Chemical surfactants–Sodium lauryl sulfate is usually added to increase the lather quality. According to, The Journal of The American College of Toxicology (ACT) in 1983, concentrations of sodium lauryl of as low as 0.5% could cause irritation. Here’s something to disturb you: Studies have shown that numerous soaps have concentrations of up to 30%. The ACT has reported this to be highly irritating and dangerous.
Propylene Glycol – a common ingredient in soaps, is a penetration enhancer. All these previously mentioned chemicals can be further activated, stimulated and enhanced by propylene glycol. This chemical poses risks of other health concerns.
Triclosan – a chemical used for its antibacterial properties, is an ingredient in many detergents, dish-washing liquids, soaps, deodorants, cosmetics, lotions, anti-microbial creams, various toothpastes. However, the safety of triclosan has been questioned in regard to environmental and human health. While the companies that manufacture products containing this chemical claim that it is safe, the United States Environmental Protection Agency (EPA) has registered it as a pesticide. The chemical formulation and molecular structure of this compound are similar to some of the most toxic chemicals on earth, relating it to dioxins and PCBs. The EPA gives triclosan high scores both as a human health risk and as an environmental risk.

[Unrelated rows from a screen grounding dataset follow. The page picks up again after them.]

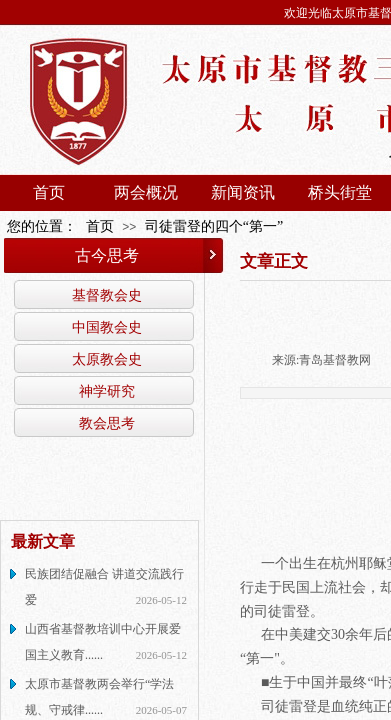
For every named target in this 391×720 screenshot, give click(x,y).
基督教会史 (107, 295)
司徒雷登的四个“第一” (214, 226)
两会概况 (146, 192)
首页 (49, 192)
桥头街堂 (340, 192)
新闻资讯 (243, 192)
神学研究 (107, 391)
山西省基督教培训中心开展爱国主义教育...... (103, 642)
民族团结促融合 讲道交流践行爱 (104, 587)
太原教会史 (107, 359)
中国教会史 (107, 327)
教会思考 (107, 423)
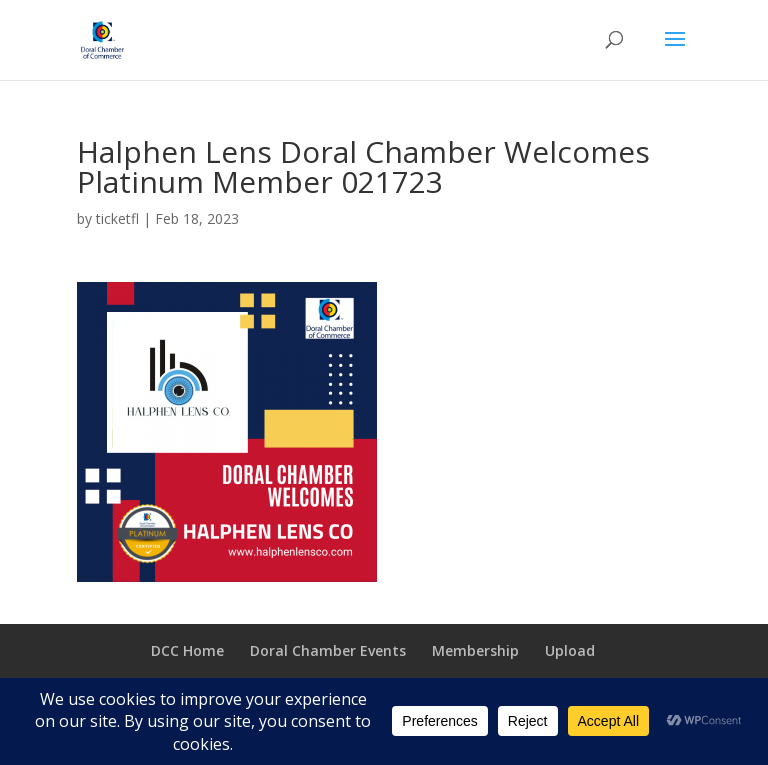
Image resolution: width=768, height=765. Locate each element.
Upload (570, 650)
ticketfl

All you need is a few types of vegetable oils, (or animal fats if you choose), water, and lye (caustic soda). Before anyone comments, yes I realise that it takes petroleum to harvest the plants that produce the oils, and if not sourced locally they have high food miles, however, you can source most from local producers if needs be, and we have a readily available source of olive oil in our region. The lye can also be produced from wood ash. Please, if using palm oil, purchase it from sustainable sources, and not the stuff they are burning down rainforests to plant.
If you want to see how it is made, I produced a YouTube video some time back which is embedded below.
It is an easy process, that only takes about 30 minutes.
Here is some soap that Kim and I made on Sunday from olive, sunflower, rice bran, and organic coconut oils. My recipe can be found at this post: Our Soap Recipe.
Here are the wooden moulds that we use. Kim lines them with cling wrap so that the liquid doesn’t leak out when poured into the mould.
The soap can be defrocked on about day two or three depending on if it has gone hard enough to keep its shape.
Once the cling wrap is removed, the soap can be cut into bars. Please note that the soap is still quite alkaline at this stage, so wear protective gloves as a precaution.
This one kilogram (2.2lbs) block is called Sandalwood and Musk. We only use essential oils as the fragrance in minute quantities.
The soap is still quite soft, so it is easy to cut into bars.
Here is the finished product for this block. 10 bars in total.
This block was made by splitting the liquid into two batches and adding two separate colours, then combining the batch in the mould. You actually get three colours if you only lightly mix the primary colour through the liquid soap before it sets.
This is the finished product for Berry. The two-kilogram block was cut into 24 bars.
The third block was Ocean fragrance, and again we divided the batch in two and only coloured one half. Once combined it looks like waves in the ocean.
Again, this made 24 bars of soap.
The next part of the process is curing the soap. For four weeks you need to turn each bar once daily. We have set up a trestle table in the front room and placed the bars on wire racks so they don’t stick to it. As the water evaporates and the lye further reacts with the oils, the bars harden and continue to do so over time. As with all soaps, don’t get it in your eyes, it stings!
The result is a nice, safe cleanser to wash yourself and your family with. Much better than that cocktail of chemicals they try and flog to us as soap!